Journal Sports Writer

She participated in the U.S. Scholar-Athlete Games in 1999, yet her recollections of her week at the Institute for International Sport and the University of Rhode Island remain vivid.

“It was an awesome week, learning about your sport and meeting kids from places like Oklahoma and Pennsylvania and Ohio and getting to know what their lives were like,” she said.

Jenn Murgo is 26 now and a special-education teacher at Rogers High School in Newport. Nine years ago, she was a rising senior, good student, model citizen and multi-sport athlete at Case High School in Swansea. She was typical of the 1,000 scholar-athletes and scholar-artists who visited URI that week and the 1,000 who will attend the 2008 U.S. Scholar-Athlete Games (SAG) June 28 to July 5 at URI.

These exceptional teenagers will come from every state and 20 foreign nations. They will learn about different customs and cultures, play hard on URI’s numerous fields and courts and demonstrate their talent for the visual and performing arts. They will participate in discussions, and listen to the thoughts of world figures.

Retired Gen. Colin Powell, secretary of state during President Bush’s first administration, will speak to them on July 1 at the Providence Performing Arts Center. His appearance will be open to the public.

Murgo was a soccer and basketball player and a track athlete at Case and registered for the 1999 Scholar-Athlete Games in track. She never competed, however, because of an injury she suffered in the long jump during a meet at Seekonk High. Rain the previous night had soaked the landing pit, leaving it densely packed instead of loose and cushiony. Murgo sprinted down the runway and leaped. When she landed, she felt a stab of pain in her leg.

“When I looked at the pit, it hadn’t been raked out. There was no give. When I landed, the bone snapped,” she said.

She had fractured her fibula, the smaller of the two bones in the lower leg. The good news that day was that the injury occurred after she had run the 100 and run a leg on the 4 x 100 relay team that set a school record that still stands. The bad news was that she was not running at the Scholar-Athlete Games.

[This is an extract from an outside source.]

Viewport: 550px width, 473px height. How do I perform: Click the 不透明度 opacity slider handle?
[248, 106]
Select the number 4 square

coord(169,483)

Murgo needed only a soft cast and did not require crutches so when she arrived at URI, she looked normal. The injury was still healing, though, so she couldn’t run.

“At first I felt angry and upset that I couldn’t participate,” she said. A chance encounter with the parent of another runner changed her outlook.

“I met a kid from New Jersey, an amazing runner. His dad talked to me on the side. You’ll come back even stronger, he told me. So I decided to learn as much as I could from the Games, and I got a ton out of it. The experience was extremely memorable. The whole week everyone was on a high. And not just for athletics. They urged us to be leaders. People came to talk to you and said you should feel important because you’re a scholar, not just an athlete and to be good captains on your sports teams,” she said.

If sports were half the fun, people were the other half.

“It was the first time I met people from places like Mississippi and Sri Lanka,” Murgo said, a tinge of wonder still in her tone of voice.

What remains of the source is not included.